• **EXERCISE OBJECTIVE**
Reproduce word for word the part of the private health cover passage below that runs from "There is room" to "from those opposite.".

• **SELECTED TEXT**
MS GALLAGHER: Patients are asked where a level of service is offered, and if we look at orthopaedics, for example, there is no emergency orthopaedics coverage. So you can have all the private health cover you like but you are not going to get your operation in the private system because it is not offered. So where it is appropriate, where there is a service being offered, certainly people are asked. But to a large extent they do not take up that choice because they know they will get excellent care in the public system. And that is the reality. In terms of all the feedback and all the surveying that is done, people know that they will get well looked after in the public system, that the quality of care provided will be excellent, so why pay the gap fee?

There is room to do more in this area, but we cannot also force people to use their private health cover. We can ask them to use it, we can encourage them to use it; we can encourage them to use it in the public system as a revenue stream. We are certainly looking at ways to do that. We have the highest level of private health cover in the country and the lowest utilisation of it. That is partly linked to the level of service that is offered in the private system but it also reflects very positively on the public system—something no doubt we will not hear from those opposite.

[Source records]
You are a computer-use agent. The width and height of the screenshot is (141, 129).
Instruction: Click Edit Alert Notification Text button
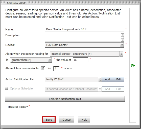(65, 99)
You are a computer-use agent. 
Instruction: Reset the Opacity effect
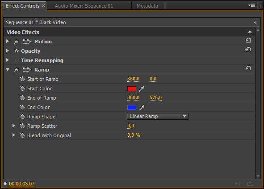coord(248,50)
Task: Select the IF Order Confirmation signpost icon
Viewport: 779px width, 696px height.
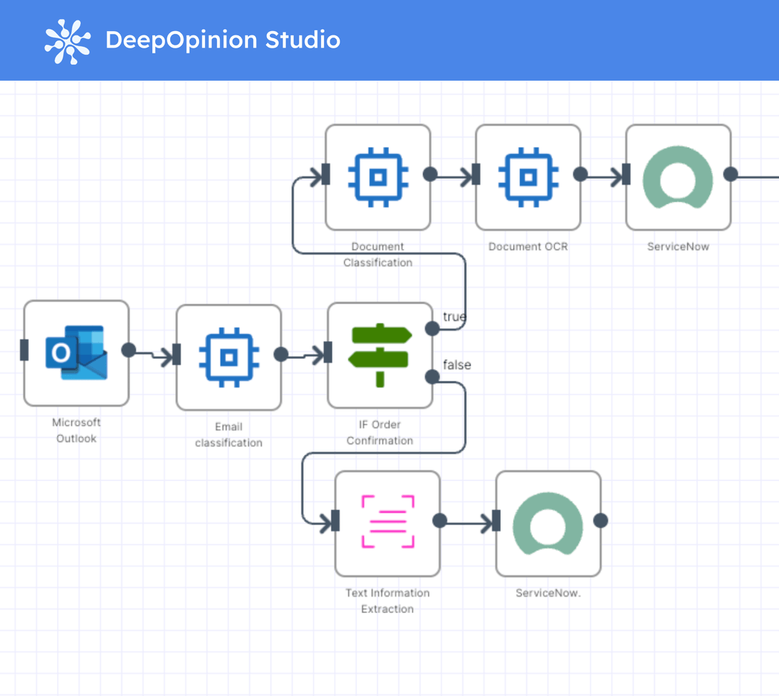Action: click(379, 355)

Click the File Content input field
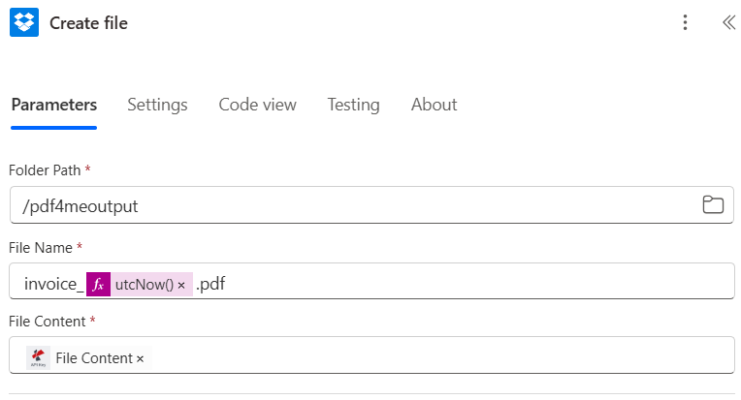371,354
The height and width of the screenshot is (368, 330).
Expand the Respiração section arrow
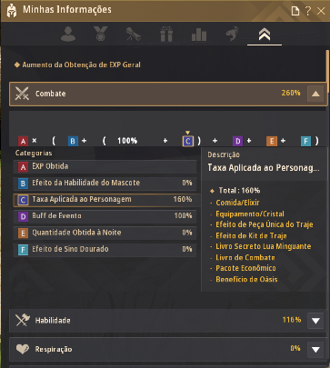point(315,350)
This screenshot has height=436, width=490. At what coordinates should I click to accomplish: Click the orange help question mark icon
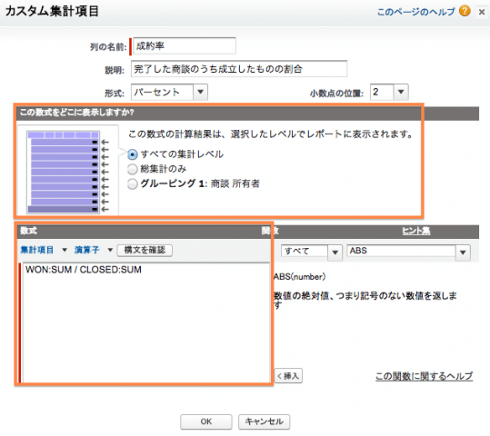(465, 11)
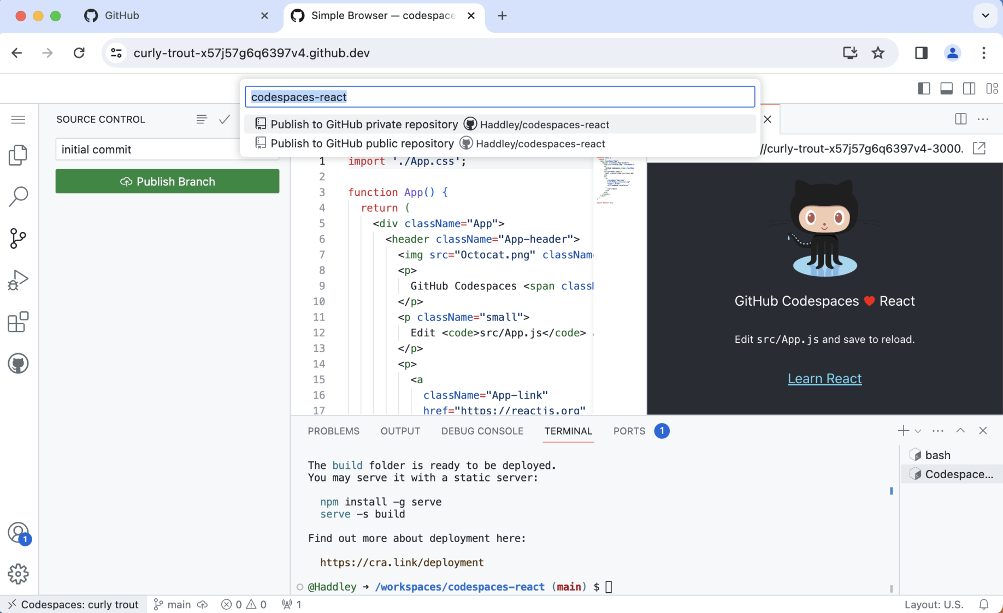
Task: Open Accounts icon with notification badge
Action: click(18, 533)
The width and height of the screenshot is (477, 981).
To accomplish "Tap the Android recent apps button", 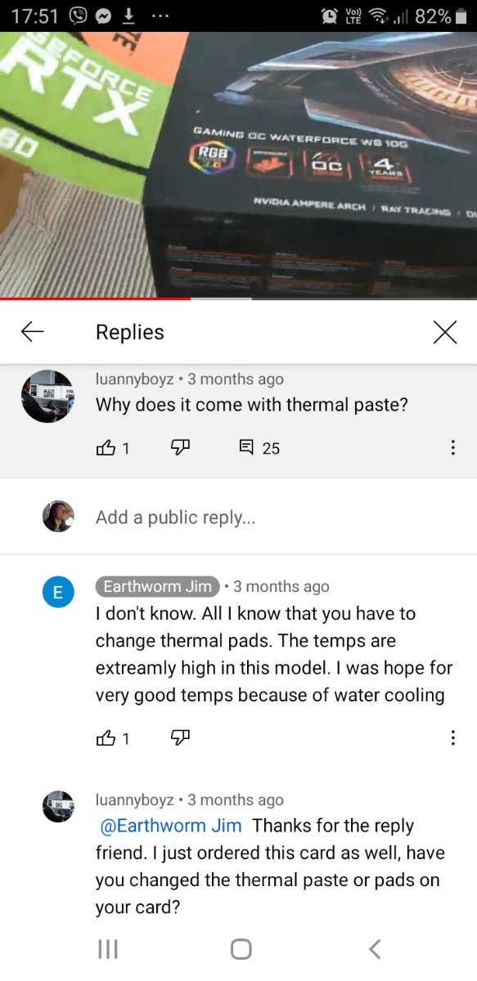I will 108,948.
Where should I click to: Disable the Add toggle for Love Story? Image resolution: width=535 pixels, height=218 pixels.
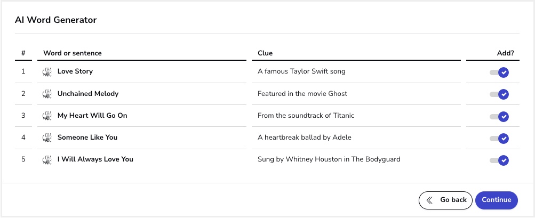(x=499, y=72)
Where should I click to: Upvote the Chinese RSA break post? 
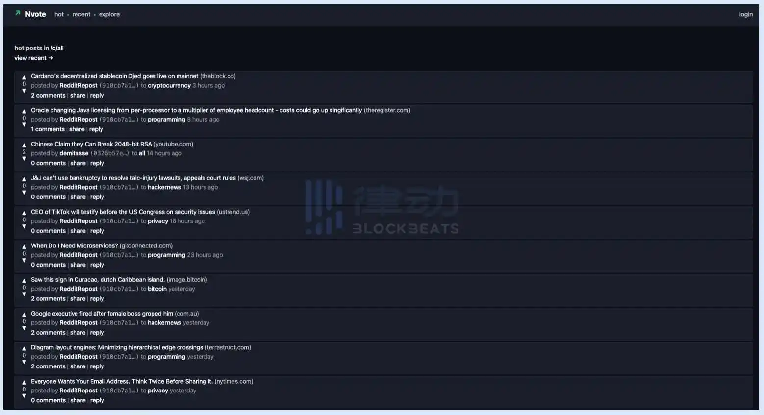tap(24, 145)

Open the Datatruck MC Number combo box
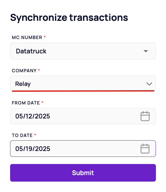[83, 51]
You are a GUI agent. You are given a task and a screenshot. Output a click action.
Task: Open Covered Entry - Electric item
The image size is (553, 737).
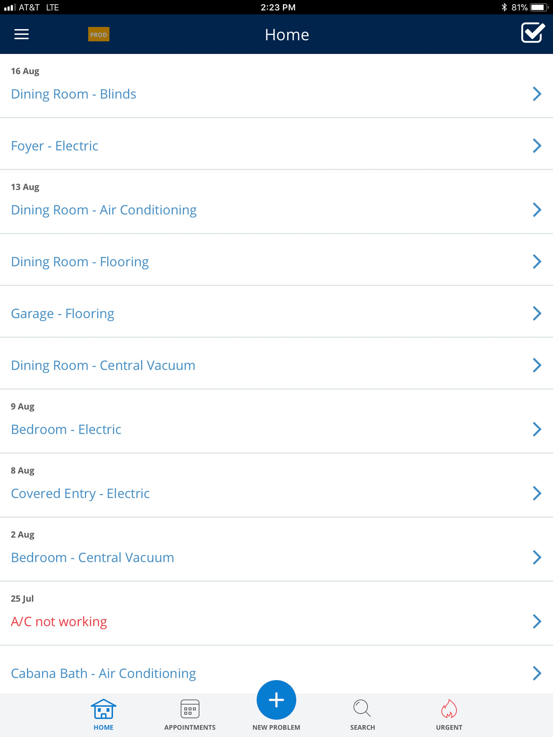(x=277, y=485)
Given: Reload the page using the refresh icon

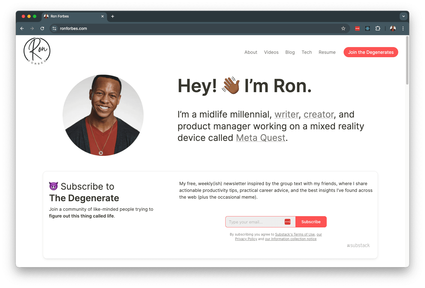Looking at the screenshot, I should (x=42, y=28).
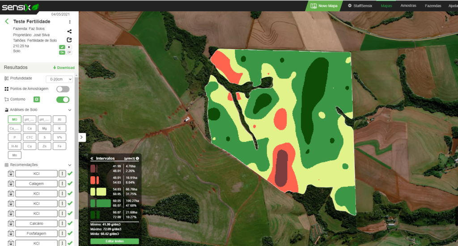The width and height of the screenshot is (458, 246).
Task: Collapse the Intervalos legend with double-arrow icon
Action: pos(92,158)
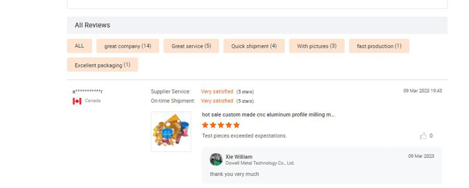Click the Supplier Service Very satisfied rating
The image size is (469, 188).
(x=217, y=92)
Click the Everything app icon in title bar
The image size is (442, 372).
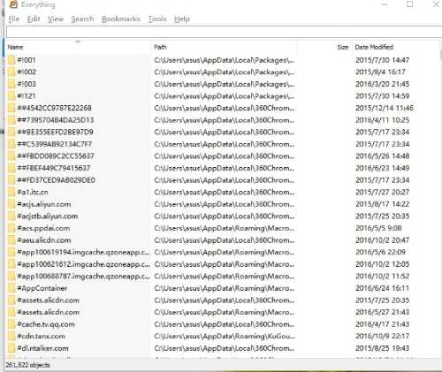pyautogui.click(x=13, y=4)
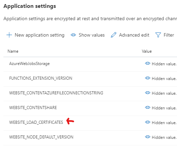Show hidden value for FUNCTIONS_EXTENSION_VERSION
Screen dimensions: 177x146
pos(148,78)
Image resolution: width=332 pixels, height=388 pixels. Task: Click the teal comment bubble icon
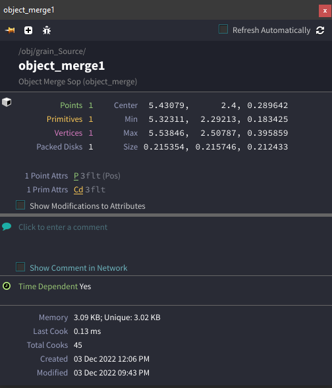[7, 227]
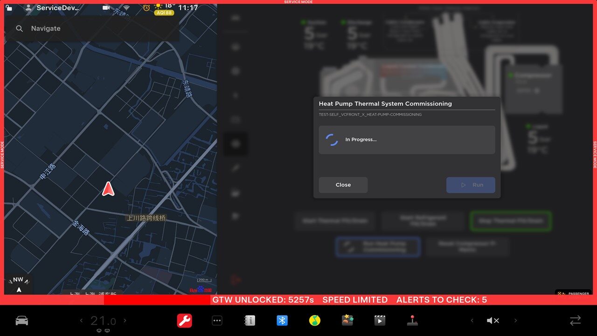This screenshot has width=597, height=336.
Task: Tap the lock icon in status bar
Action: 9,8

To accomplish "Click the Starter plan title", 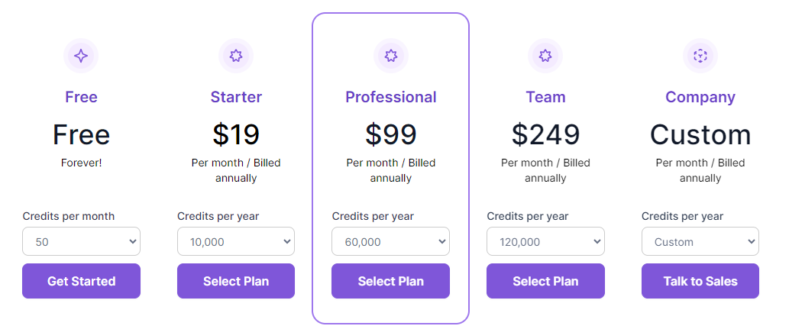I will pyautogui.click(x=236, y=97).
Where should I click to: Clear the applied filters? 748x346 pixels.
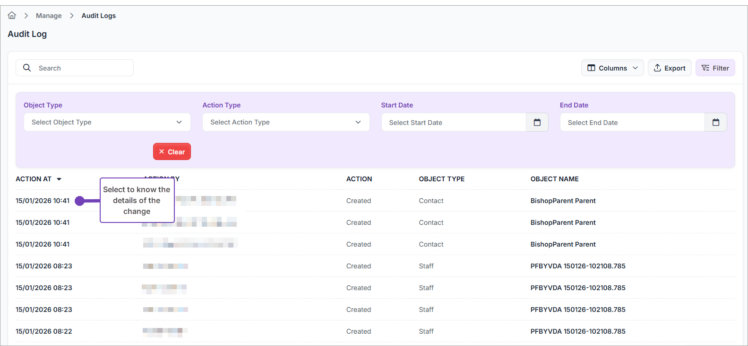point(172,152)
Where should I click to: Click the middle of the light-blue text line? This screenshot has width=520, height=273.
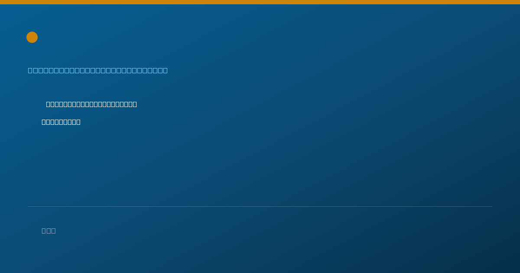98,70
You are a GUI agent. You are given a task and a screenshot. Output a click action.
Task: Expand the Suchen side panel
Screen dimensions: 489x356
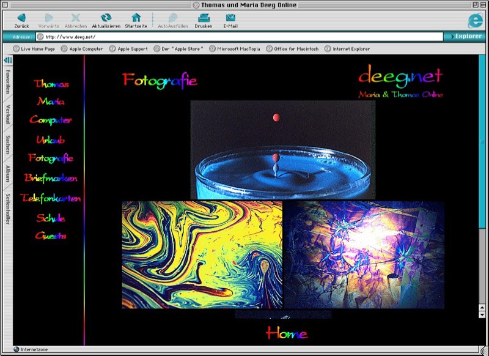(x=8, y=145)
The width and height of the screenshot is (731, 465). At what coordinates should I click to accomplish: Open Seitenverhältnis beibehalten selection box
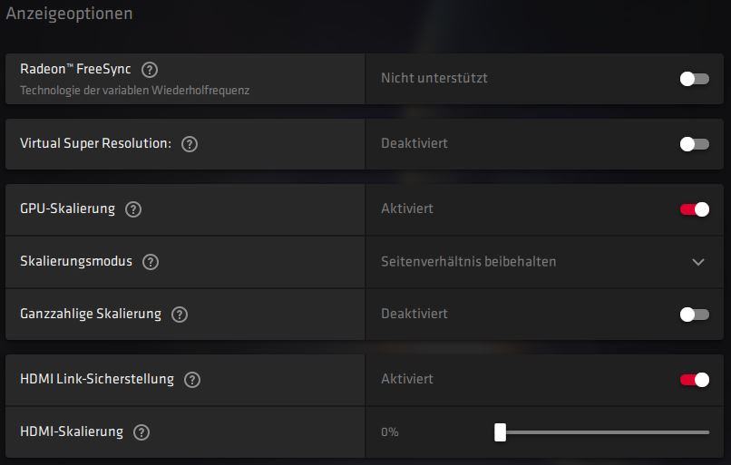coord(544,262)
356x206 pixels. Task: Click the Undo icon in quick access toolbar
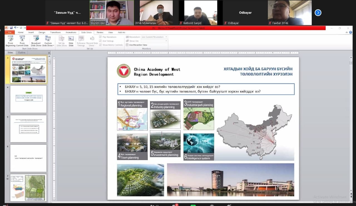(15, 28)
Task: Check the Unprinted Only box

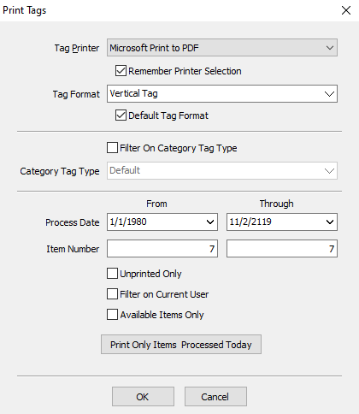Action: pyautogui.click(x=112, y=273)
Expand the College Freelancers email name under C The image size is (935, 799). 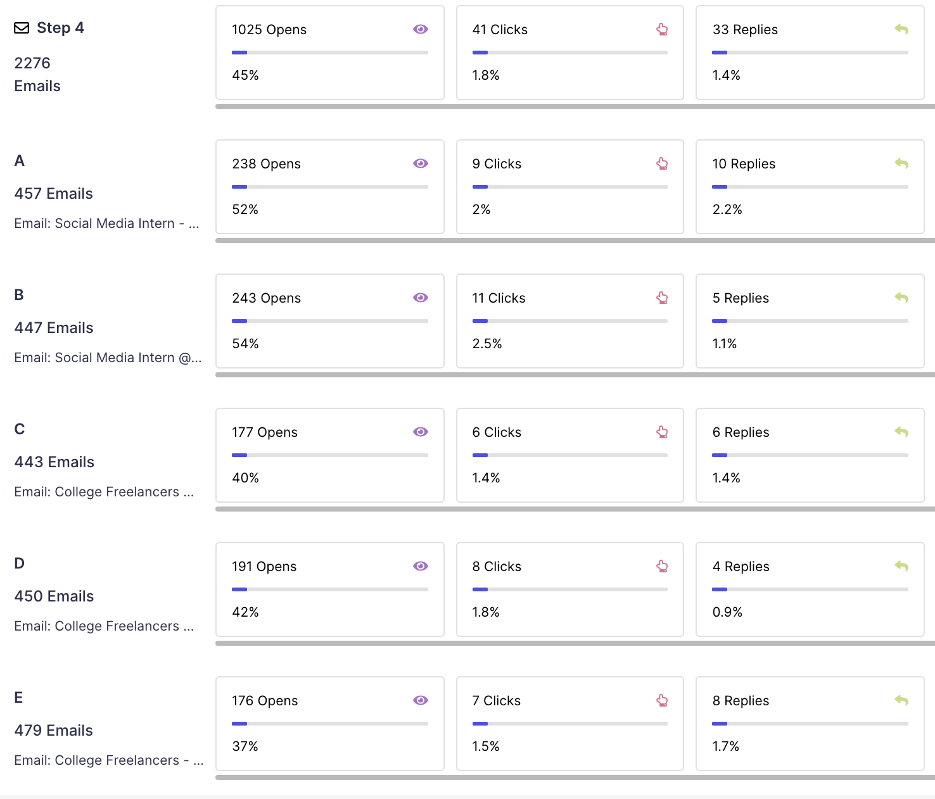click(x=104, y=491)
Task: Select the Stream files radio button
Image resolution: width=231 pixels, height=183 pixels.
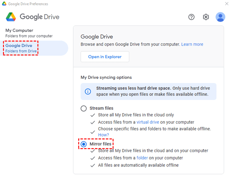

• **ANSWER TO THE EXERCISE**
There is room to do more in this area, but we cannot also force people to use their private health cover. We can ask them to use it, we can encourage them to use it; we can encourage them to use it in the public system as a revenue stream. We are certainly looking at ways to do that. We have the highest level of private health cover in the country and the lowest utilisation of it. That is partly linked to the level of service that is offered in the private system but it also reflects very positively on the public system—something no doubt we will not hear from those opposite.